Wien (OTS) – Der Vorstoß von Bildungsminister Christoph Wiederkehr,
MA, bundesweit
einheitliche Mindeststandards für Kindergärten und Horte gesetzlich
zu verankern, ist ein wichtiger und längst überfälliger Schritt zur
Stärkung der Qualität in der Elementarpädagogik. KIWI – Kinder in
Wien als zweitgrößter Kindergarten- und Hortbetreiber in der
Bundeshauptstadt begrüßt diese Initiative ausdrücklich.

Seit Jahren weist KIWI – Kinder in Wien darauf hin, dass die
derzeitigen unterschiedlichen Regelungen in den Bundesländern – etwa
bei Gruppengrößen, Betreuungsschlüsseln, Qualifikationen und
Berufsprofilen – zu massiven Ungleichheiten führen. Diese
Unterschiede gehen zulasten der Kinder, der Eltern und vor allem der
pädagogischen Fachkräfte.

„Ein bundeseinheitlicher Mindeststandard schafft endlich
Klarheit, Vergleichbarkeit und Qualitätssicherheit – und ist auch ein
entscheidender Hebel im Kampf gegen den akuten Personalmangel“,
betont Thomas-Peter Gerold-Siegl, MBA, wirtschaftlicher Leiter und
Geschäftsführer von KIWI – Kinder in Wien.

Zwtl.: Unterschiedliche Bezahlung inakzeptabel

Mit Nachdruck fordert KIWI – Kinder in Wien im Zuge dieser Reform
eine bundesweit einheitliche, gerechte und gleiche Bezahlung für alle
Beschäftigten in der Elementarpädagogik – unabhängig vom Bundesland
oder Träger. „Es braucht bundesweit gleiche Bezahlung sowohl für
pädagogische Fachkräfte als auch für Assistent*innen. Wer Qualität
will, muss faire Bezahlung sicherstellen“, sagt Mag.a Gudrun Kern,
pädagogische Leiterin und Geschäftsführerin von KIWI.

Zeit für Qualität braucht gesetzliche Absicherung – und
qualitätsvolle Bildung bzw. Betreuung endet nicht mit der Anwesenheit
der Kinder. KIWI – Kinder in Wien fordert daher:

– eine gesetzlich verankerte Vorbereitungszeit,

– bezahlte Elternarbeitszeit für Elterngespräche, Dokumentation und
Kooperation sowie

– eine Senkung der Kinderdienststunden, um Überlastung zu vermeiden
und pädagogische Qualität nachhaltig zu sichern.

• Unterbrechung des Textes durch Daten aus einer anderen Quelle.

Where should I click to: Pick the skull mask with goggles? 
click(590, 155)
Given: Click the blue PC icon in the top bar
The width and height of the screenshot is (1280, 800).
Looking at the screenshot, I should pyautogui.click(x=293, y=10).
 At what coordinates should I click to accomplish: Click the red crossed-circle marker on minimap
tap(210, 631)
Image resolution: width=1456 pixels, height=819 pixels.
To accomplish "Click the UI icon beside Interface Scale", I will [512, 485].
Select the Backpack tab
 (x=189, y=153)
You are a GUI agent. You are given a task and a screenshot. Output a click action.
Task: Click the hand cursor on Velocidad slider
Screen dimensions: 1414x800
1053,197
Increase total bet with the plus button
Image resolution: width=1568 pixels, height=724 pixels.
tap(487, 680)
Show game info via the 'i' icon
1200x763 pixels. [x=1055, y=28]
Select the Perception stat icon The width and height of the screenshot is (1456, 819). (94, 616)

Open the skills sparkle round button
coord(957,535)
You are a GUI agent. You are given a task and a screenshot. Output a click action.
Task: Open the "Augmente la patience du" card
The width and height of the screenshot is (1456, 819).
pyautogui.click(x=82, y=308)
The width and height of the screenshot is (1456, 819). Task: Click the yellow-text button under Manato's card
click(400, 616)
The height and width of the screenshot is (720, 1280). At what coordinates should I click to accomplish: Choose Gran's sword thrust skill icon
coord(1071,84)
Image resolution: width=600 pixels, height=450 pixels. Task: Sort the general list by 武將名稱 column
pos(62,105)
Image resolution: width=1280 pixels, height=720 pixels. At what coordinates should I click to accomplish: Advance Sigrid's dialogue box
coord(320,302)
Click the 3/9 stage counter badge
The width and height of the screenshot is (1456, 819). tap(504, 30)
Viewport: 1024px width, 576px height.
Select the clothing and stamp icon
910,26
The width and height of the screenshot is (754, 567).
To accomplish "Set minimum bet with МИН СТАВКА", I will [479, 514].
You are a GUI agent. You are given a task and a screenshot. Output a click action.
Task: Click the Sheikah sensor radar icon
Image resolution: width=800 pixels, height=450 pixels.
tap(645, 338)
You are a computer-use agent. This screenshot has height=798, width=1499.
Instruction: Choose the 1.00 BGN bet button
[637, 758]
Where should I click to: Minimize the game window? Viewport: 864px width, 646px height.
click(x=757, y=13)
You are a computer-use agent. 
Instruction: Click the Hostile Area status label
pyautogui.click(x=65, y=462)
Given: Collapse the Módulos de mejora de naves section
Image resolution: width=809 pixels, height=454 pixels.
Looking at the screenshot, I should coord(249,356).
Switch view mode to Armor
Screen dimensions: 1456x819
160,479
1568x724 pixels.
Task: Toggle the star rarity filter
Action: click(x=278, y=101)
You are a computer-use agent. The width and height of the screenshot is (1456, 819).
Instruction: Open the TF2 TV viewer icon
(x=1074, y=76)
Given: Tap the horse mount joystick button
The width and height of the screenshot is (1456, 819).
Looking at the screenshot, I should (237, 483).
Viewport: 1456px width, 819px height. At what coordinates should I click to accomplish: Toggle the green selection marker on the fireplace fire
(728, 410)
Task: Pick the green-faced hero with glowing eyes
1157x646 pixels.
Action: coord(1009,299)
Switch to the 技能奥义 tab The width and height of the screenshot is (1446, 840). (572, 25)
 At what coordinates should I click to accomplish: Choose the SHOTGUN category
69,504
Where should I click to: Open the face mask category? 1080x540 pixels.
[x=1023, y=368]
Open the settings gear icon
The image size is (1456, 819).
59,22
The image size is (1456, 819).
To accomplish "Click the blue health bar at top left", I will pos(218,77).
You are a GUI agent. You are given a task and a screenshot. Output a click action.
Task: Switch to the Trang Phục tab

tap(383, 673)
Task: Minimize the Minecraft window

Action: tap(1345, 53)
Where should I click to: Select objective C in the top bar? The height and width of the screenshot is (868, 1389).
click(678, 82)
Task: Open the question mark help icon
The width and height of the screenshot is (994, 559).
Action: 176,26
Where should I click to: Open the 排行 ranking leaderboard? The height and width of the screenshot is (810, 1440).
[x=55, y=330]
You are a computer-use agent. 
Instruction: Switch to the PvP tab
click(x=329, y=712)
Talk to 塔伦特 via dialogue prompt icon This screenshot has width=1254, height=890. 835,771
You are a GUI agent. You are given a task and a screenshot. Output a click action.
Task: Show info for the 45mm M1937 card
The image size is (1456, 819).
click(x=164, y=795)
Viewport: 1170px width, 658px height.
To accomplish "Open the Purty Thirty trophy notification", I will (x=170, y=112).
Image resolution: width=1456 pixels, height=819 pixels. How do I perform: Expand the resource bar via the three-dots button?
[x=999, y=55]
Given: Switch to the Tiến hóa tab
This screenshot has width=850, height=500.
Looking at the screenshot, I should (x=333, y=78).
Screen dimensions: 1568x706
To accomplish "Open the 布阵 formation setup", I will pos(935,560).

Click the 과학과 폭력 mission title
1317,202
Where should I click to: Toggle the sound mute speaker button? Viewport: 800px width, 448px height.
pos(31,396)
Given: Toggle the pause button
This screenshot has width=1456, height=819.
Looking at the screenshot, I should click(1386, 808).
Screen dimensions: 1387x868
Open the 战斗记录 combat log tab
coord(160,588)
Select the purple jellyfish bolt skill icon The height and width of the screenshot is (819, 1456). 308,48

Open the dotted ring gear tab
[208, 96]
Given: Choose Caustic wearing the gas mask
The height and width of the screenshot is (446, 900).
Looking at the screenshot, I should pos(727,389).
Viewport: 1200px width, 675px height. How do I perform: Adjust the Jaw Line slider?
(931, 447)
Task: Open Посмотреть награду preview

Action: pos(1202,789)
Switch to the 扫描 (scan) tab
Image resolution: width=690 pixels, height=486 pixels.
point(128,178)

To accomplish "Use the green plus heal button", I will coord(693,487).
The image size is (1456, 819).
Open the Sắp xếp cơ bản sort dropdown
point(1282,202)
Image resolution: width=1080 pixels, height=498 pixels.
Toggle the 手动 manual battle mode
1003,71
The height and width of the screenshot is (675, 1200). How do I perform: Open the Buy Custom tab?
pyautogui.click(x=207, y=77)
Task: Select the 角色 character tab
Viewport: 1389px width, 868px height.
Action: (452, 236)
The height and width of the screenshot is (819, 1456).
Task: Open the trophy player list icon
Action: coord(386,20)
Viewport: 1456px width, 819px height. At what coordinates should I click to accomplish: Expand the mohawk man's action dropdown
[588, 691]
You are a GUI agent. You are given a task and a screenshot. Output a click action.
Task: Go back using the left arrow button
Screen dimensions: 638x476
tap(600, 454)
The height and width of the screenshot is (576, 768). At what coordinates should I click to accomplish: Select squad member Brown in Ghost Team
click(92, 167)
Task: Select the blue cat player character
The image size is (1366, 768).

Diese Maßnahmen sind zentrale Voraussetzungen für gute
Bildungsarbeit, gesunde Arbeitsbedingungen und langfristige
Personalbindung.

Zwtl.: Qualität braucht Finanzierung

Alle Verbesserungen – sowohl bei der österreichweiten
Qualitätsvereinheitlichung als auch bei den Arbeitsbedingungen der
Mitarbeitenden – müssen durch ausreichende öffentliche Fördermittel
finanziert werden.

„Wer höhere Standards fordert, muss auch bereit sein, diese zu
finanzieren. Andernfalls besteht die Gefahr, dass entweder die
Qualität leidet oder Eltern noch stärker finanziell belastet werden.
Das darf nicht der Weg sein“ , stellen die KIWI-Geschäftsführenden
Mag.a Gudrun Kern und Thomas-Peter Gerold-Siegl, MBA klar.

Zwtl.: Gemeinsame Verantwortung für Kinder

KIWI – Kinder in Wien unterstützt den Ansatz einer starken
bundesgesetzlichen Rahmensetzung mit gleichzeitiger Verantwortung der
Länder und Gemeinden in der Umsetzung. Kinder sind keine
Verhandlungssache zwischen Gebietskörperschaften – sie haben ein
Recht auf gleiche Bildungs- und Betreuungschancen, unabhängig von
ihrem Wohnort. KIWI steht bereit, seine langjährige praktische
Expertise aktiv in den weiteren Reformprozess einzubringen – im
Interesse der Kinder, der Familien und der Pädagog*innen.

Kinder in Wien (KIWI ) ist ein privater Trägerverein, der derzeit
an 91 Standorten in Wien Kindergärten und Horte betreibt. KIWI hat
aktuell rund 1.700 Mitarbeiter*innen, die in 371 Kindergarten- und
Hortgruppen um die 8.000 Kinder im Alter von einem Jahr bis zehn
Jahre auf ihrem Bildungsweg begleiten.